P·P·O·W is deeply saddened to announce that Dinh Q. Lê, influential artist and dear friend, passed away suddenly on April 6, 2024, in Ho Chi Minh City, Vietnam. He was 56 years old.
Known for a multimedia practice that spanned photography, video, sculpture, and installation, Lê’s singular voice reframed global histories of Southern Vietnam, challenging censorship, exploitation, and propaganda. For over three decades, Lê developed an artistic practice that insisted on a deeper engagement with the way global crisis is perceived and understood.
Lê was born in Ha Tien (1968), a Vietnamese town near the Cambodian border. Soon after the Cambodian invasion of Vietnam in 1978, the Lê family made a perilous journey and immigrated to Los Angeles where he and his six siblings were raised by their mother. Dinh Q. Lê went on to receive his BFA from UC Santa Barbara in 1989 and MFA from The School of Visual Arts in 1992. In 1996, Lê moved from New York to Ho Chi Minh City. In 2007, he co-founded Sàn Art, an artist-led arts space, library, and educational center, providing grassroots support for innovative and experimental Vietnamese artistic practices and perspectives.
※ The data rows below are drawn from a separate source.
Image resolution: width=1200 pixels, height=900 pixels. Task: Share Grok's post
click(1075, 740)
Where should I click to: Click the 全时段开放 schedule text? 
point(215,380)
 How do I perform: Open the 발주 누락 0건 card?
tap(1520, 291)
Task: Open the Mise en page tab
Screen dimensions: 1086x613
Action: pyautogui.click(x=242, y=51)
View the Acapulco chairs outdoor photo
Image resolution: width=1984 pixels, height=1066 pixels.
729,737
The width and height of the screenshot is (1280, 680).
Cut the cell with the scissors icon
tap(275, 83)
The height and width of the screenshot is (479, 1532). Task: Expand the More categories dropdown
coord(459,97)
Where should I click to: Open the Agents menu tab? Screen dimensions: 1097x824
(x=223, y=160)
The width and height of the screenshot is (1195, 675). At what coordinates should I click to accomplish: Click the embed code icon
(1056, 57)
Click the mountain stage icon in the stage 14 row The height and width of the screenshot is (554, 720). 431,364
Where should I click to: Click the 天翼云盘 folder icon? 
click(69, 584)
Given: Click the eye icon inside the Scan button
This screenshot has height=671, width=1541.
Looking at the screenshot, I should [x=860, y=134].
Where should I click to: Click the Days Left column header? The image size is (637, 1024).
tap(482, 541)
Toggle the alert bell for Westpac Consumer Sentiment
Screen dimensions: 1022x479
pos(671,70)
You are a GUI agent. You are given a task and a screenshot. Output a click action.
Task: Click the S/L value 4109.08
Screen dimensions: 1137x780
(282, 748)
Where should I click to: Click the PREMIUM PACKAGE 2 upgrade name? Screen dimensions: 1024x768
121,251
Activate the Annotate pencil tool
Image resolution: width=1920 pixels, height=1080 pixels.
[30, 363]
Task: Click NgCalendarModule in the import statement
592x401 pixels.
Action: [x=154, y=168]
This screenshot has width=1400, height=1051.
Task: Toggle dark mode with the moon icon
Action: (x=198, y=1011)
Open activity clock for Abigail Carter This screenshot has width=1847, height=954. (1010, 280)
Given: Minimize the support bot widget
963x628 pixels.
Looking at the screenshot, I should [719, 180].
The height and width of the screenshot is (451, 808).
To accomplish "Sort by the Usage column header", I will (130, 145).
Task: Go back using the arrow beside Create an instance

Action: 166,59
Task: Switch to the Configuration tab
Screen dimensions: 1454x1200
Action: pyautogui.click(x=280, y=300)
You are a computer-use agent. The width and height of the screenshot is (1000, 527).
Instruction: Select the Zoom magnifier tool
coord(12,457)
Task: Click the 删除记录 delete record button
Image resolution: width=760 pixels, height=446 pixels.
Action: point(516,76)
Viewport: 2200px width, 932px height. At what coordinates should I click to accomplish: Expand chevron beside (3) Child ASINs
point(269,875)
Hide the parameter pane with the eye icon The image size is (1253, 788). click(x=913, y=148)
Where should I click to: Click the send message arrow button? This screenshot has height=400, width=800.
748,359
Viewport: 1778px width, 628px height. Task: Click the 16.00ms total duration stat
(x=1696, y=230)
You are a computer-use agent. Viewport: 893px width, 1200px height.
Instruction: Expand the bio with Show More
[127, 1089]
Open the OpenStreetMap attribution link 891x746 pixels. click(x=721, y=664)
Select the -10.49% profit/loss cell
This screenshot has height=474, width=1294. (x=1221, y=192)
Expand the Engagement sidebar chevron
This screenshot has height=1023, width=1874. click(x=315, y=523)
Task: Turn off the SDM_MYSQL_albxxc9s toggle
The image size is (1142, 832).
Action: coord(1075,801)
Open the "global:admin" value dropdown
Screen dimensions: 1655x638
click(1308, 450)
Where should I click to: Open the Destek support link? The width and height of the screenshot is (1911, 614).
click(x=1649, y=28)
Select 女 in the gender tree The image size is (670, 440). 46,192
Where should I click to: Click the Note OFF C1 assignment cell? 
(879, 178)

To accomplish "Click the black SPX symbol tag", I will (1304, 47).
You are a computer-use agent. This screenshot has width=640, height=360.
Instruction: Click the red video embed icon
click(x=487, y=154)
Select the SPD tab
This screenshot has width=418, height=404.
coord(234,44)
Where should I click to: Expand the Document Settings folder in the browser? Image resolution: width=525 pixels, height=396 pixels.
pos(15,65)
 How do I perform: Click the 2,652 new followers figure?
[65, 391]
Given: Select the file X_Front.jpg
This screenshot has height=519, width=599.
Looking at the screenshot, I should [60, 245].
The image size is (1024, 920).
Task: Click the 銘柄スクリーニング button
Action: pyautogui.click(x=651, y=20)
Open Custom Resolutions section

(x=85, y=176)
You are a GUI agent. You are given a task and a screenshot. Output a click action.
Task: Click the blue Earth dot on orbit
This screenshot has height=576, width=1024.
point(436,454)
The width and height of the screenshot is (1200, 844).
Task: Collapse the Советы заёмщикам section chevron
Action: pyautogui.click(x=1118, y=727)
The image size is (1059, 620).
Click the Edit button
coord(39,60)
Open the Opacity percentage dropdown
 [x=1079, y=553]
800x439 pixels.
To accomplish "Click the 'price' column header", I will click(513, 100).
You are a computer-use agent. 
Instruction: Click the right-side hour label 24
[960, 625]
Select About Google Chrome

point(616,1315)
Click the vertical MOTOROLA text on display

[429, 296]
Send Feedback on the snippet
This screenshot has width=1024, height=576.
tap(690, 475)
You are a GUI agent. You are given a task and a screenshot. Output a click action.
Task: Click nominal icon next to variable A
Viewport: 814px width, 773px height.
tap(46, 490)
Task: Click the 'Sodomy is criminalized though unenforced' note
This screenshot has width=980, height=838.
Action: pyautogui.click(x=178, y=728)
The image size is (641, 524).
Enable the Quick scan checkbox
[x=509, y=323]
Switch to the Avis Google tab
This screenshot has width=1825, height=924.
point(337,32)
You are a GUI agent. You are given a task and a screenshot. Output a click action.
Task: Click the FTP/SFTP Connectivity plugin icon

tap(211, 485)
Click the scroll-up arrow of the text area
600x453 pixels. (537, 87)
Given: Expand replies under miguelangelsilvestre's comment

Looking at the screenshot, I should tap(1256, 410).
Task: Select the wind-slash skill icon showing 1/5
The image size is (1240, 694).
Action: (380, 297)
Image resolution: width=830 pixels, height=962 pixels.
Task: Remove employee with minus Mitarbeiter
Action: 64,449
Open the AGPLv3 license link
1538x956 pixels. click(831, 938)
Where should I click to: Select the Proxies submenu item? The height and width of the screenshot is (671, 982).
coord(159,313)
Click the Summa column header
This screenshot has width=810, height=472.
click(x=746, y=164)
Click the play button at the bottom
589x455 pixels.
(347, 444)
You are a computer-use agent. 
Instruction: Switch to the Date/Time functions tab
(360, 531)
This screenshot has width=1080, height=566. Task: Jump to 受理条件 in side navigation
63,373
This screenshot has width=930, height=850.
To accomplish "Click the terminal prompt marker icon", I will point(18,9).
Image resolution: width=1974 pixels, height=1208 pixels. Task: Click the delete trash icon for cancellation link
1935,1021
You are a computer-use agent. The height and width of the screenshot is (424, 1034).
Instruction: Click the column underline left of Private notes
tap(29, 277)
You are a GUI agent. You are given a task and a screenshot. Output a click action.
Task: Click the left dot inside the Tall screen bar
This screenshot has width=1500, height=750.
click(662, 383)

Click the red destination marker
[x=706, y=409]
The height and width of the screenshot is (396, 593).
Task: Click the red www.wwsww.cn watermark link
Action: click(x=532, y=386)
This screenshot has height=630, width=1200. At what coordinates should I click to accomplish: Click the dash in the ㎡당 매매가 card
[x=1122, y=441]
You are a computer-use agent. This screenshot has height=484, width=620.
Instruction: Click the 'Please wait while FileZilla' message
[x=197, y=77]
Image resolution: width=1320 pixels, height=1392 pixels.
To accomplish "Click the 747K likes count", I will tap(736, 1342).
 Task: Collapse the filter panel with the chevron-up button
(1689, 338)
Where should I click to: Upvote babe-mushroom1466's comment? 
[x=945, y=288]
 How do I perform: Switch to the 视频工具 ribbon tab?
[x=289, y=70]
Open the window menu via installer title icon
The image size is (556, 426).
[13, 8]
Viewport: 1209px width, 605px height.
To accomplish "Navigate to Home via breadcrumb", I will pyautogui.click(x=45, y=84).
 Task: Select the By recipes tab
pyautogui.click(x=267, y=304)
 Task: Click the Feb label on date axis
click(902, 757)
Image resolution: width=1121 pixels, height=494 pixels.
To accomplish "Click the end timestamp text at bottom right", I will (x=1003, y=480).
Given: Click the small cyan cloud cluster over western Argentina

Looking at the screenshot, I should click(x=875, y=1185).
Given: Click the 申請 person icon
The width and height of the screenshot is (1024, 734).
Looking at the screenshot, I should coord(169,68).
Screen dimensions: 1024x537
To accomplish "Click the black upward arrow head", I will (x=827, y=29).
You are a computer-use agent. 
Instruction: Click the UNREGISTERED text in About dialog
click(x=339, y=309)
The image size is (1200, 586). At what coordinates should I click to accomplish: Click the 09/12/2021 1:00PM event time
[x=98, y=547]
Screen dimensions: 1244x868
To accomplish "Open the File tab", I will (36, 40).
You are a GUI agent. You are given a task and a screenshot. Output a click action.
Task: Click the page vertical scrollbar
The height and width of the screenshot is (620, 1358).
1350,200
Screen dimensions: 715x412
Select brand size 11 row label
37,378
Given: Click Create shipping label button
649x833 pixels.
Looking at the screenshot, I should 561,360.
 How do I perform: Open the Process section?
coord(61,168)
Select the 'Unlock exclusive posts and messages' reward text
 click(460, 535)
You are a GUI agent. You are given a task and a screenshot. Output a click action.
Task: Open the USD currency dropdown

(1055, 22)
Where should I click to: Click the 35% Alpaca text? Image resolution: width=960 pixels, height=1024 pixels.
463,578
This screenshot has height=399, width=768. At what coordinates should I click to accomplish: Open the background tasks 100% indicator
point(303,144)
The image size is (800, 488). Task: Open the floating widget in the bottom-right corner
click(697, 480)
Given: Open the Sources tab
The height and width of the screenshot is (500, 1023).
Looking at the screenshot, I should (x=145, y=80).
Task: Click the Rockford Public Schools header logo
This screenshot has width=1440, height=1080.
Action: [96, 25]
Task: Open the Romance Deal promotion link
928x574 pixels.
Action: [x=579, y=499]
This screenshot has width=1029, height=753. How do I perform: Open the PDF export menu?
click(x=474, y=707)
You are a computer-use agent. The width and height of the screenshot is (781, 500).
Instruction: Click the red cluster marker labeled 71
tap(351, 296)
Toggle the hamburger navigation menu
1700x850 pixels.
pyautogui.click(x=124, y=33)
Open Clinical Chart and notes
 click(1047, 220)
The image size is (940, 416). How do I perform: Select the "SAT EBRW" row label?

In 2021 Dinh Q. Lê finally regained his Vietnamese citizenship.
Using his perspective as both an American Vietnamese immigrant and a gay man, Lê’s practice was often concerned with the mutability and insolvability of self-identity, memory, and the historical record. Lê is perhaps best known for his photographic weavings, which utilize a traditional Vietnamese weaving technique learned from his aunt as a child. Art Historian Lucy Lippard wrote, “(Lê) weaves multiple strands of identity and experience, history and memory, mythology and reality, conflict, and resolution. In a uniquely disciplined collage form, he illuminates the complex interactions of his two homelands—Vietnam and the United States. Apparent contradictions are transformed into visual ebb and flow, cultural give and take.”
The art of Dinh Q. Lê is co-represented by P·P·O·W, New York; Elizabeth Leach Gallery, Portland;10 Chancery Lane Gallery, Hong Kong; Shoshana Wayne Gallery, Los Angeles, and STPI, Singapore.
Lê was a long-term friend and inspiration to all who had the opportunity to work with him over the years. We are grateful and honored for the chance to work so closely with Dinh Q. Lê and we will continue to support his legacy.
Memorial plans will be forthcoming.
Dinh Q Lê participated in the 2013 Carnegie International, Carnegie Museum of Art, Pittsburgh, PA; DOCUMENTA (13) in 2012 Kassel, Germany; the 2009 Biennale Cuveê, OK Center for Contemporary Art, Linz, Austria; the 2008 Singapore Biennale, Singapore; the 2006 Asia-Pacific Triennial of Contemporary Art, Brisbane, Australia and the 50th Venice Biennale, 2003, Venice, Italy.
His solo exhibitions include Destination for the New Millennium, The Art of Dinh Q. Lê at the Asia Society, New York in 2005; Project 93: Dinh Q. Lê at Museum of Modern Art, New York in 2010; Memory for Tomorrow at the Mori Art Museum, Tokyo and Hiroshima City Art Museum in 2015; True Journey Is Return, San Jose Museum of Art, CA in 2018; and The Thread of Memory, Musee du Quai Branly-Jacques Chirac, Paris, France in 2022.
His work has been exhibited and collected at major institutions including the Museum of Modern Art, New York; the San Jose Museum of Art, San Jose; MoMA PS1, New York; the Museum of Contemporary Art, Chicago; the Museum of Fine Arts, Houston; the Asia Society, New York; the Tate, London; and the National Gallery Singapore; San Francisco Museum of Modern Art, San Francisco; and LA County Museum, Los Angeles, among many others.
In 2010, Lê was awarded the Prince Claus Award for his outstanding contribution to cultural exchange.